Japan did not sign the Geneva Convention governing the treatment of POWs (1929). I am not sure why they refused. The Militarists by 1929 were becoming increasonly influential. Presumably as the Japanese martial code did not permit surender, they saw no need for adhering to the European standards of warfare reflected in the Convention. What we do not fully understand is that during the Russo-Japanese War (1904-05) and World War I (1914-18), Japan also took Western POWs. These POWs were not subjected to the horrendous treatment accorded to World War II POWs. The Japanese announced after the War began that they would adhere to some provisions of the Geneva Convention (1942). I do not have details on this decession. One would assume that it was a propaganda statement as Japanese treatment of POWs throughout the war was barbaric.

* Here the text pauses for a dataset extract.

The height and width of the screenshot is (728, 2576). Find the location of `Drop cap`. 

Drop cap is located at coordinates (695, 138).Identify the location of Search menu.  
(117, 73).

The Japanese treatment of POWs in World War II was barbaric. The most severe treatment was directed at the Chinese who were killed in large numbers by a variety of brutal means. Few Chinese survived being taken prisoner by the Japanese. Western POWs were not killed outright like the Chinese. American, Australian, Dutch, and British POWs were starved, brutalized, and used for forced labor. Most of the over 130,ooo Western POWs were taken in the months immediately following the Japanese attack on Pear Harbor (December 1941). The Japanese took 50,000 Australians and New Zealanders at Singapore, 52,000 Dutch and British in Java, and 25,000 Americans in the Philippines. [MacArthur]
The construction of the Burma-Thai railroad was a particularly horendous project in which malnourished British and Australian POWs were forced to do hard labor under the most extrene conditions. POWs were used as slave laborers, working in brutal conditiins, in many others areas such as Japanese coal and copper mines and limestone quaries. Conditions were especially bad in Manchurian coal mines.

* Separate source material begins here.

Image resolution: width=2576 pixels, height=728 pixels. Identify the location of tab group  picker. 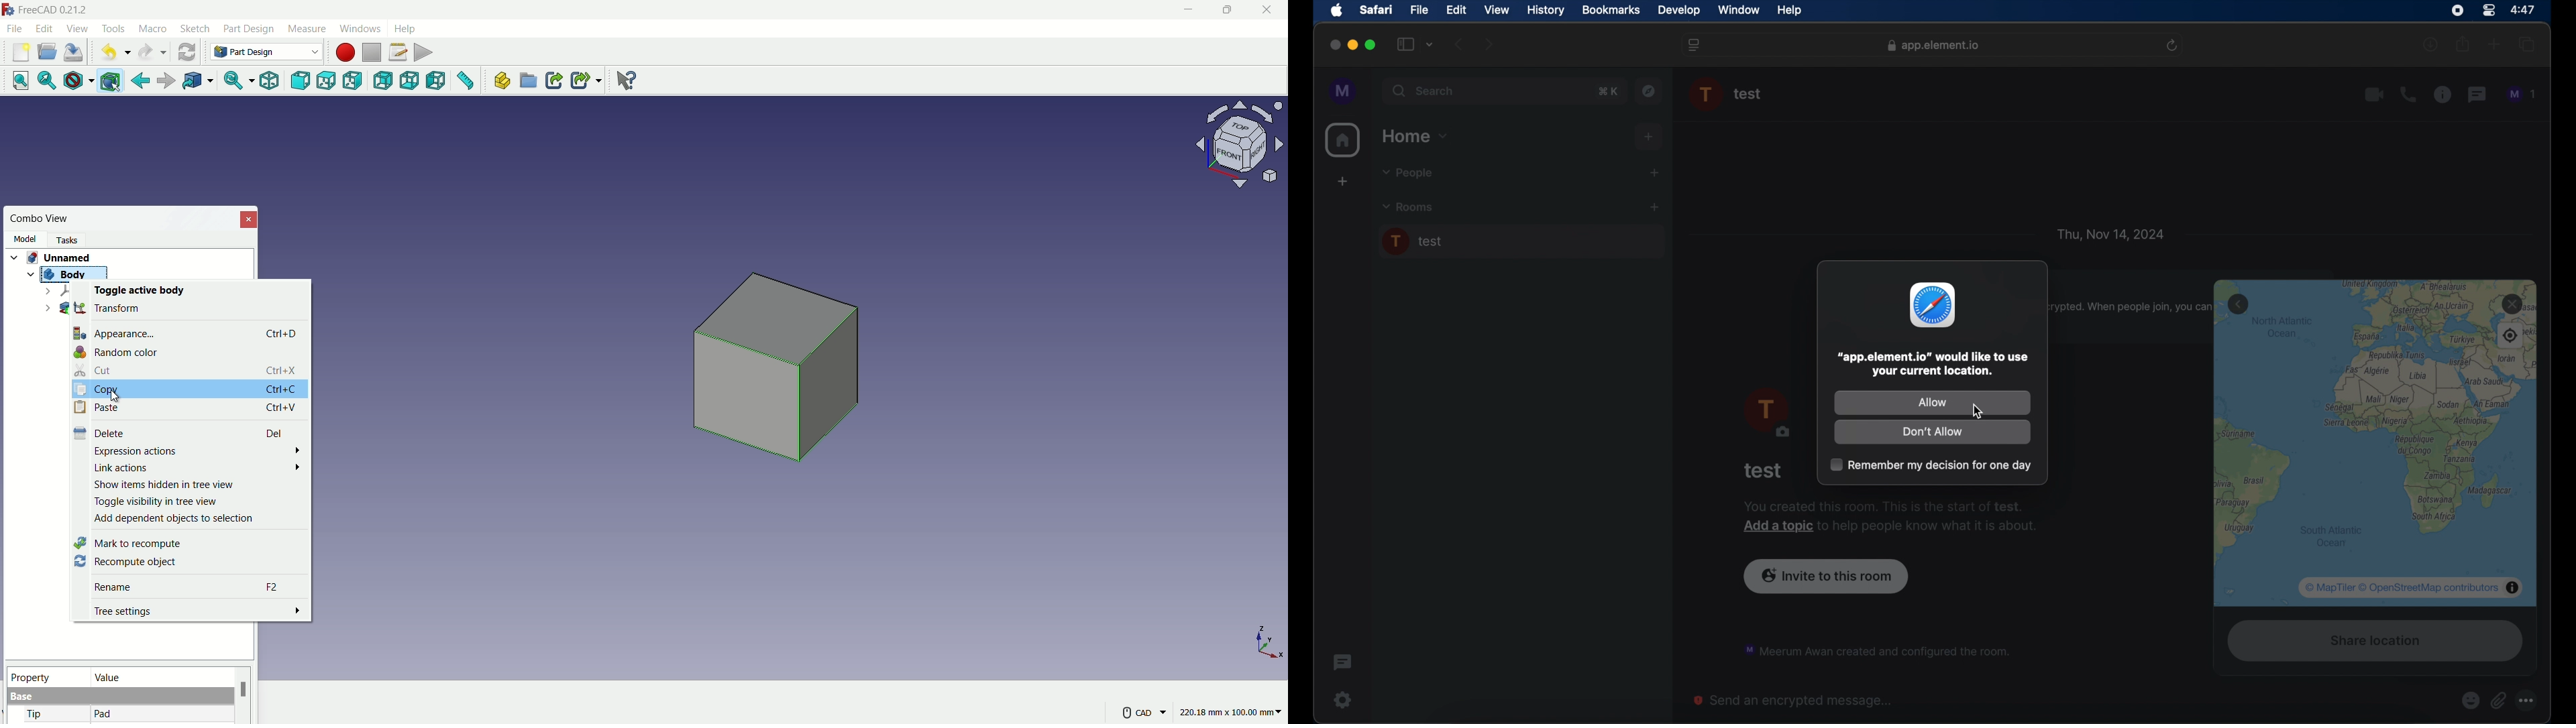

Despite the hard labor they were put to, the POWs were fed very poorly. Often it was rotten or magot-infested rice. As a result they contracted scurvy and diseases associated with vitimin defincies like pellagra and beriberi. POWs had to supplement their rations with what ever they could find, including scorpions, snakes, and rats. Sanitation conditions were also poor leading to cholera, dengue fever, diptheria, and dysentary.
The POWs were also subjected to savage treatment by the camp guards. Beatings with sticks and wire were common place. Guards devised a range of fiendish tortures. Lighted cigaretts butts were pressed to flesh and stick into noses and ears. There were crucifictions. Men were made to hold buckets filled with sand or water in the sun for hours on end. Men were forced to swollow gallons of water and then the guards kicked or jumped on their stomachs. There were also executions, including shooings and beheadings.
Some were even used for medical experiments, including live vivisections and assessments of biological weapons.
Some POWs were shot at the end of the War in an effort to prevent accounts of their mistreatment to become public. We are unsure how extensive such incidents were. We know of one such incident in the Dutch East Indies. The Japanese shot about 100 American contract workers on Wake Island.
Most of the Western Pows were taken taken in early 1942 and thus spent about 3½ years in Japanese custody. As a result of the horrendous conditins and atrocities, 27 percent of the POWS perished. This compared with 4 percent of Germans in Allied POW camps. (The small number of Japanese POWs in American care do not provide a valid comparison.) Fully one-third of the deaths occurred among the POWs put to building the Thailand-Burma railroad that the Japanese constructed to support their invasion of India. After 3½ years in Japanese camps, the surviving POWs were reduced to skeletons and in apauling condition. If the War had not ended when it did, the survival rate would have been much lower than the already horendous rate.
Few young Japanese are aware of thes and other atrocities committed in Japan's name. Much of their concept of World War II centers on the Atmic boms dropped on Hiroshima and Nagasaki and the view as Japan as a victim of the war.
MacArthur, Brian. Surviving the Sword: Prisionors of the Japanese in the Fat East, 1942-45 (Random House, 2005), 458p.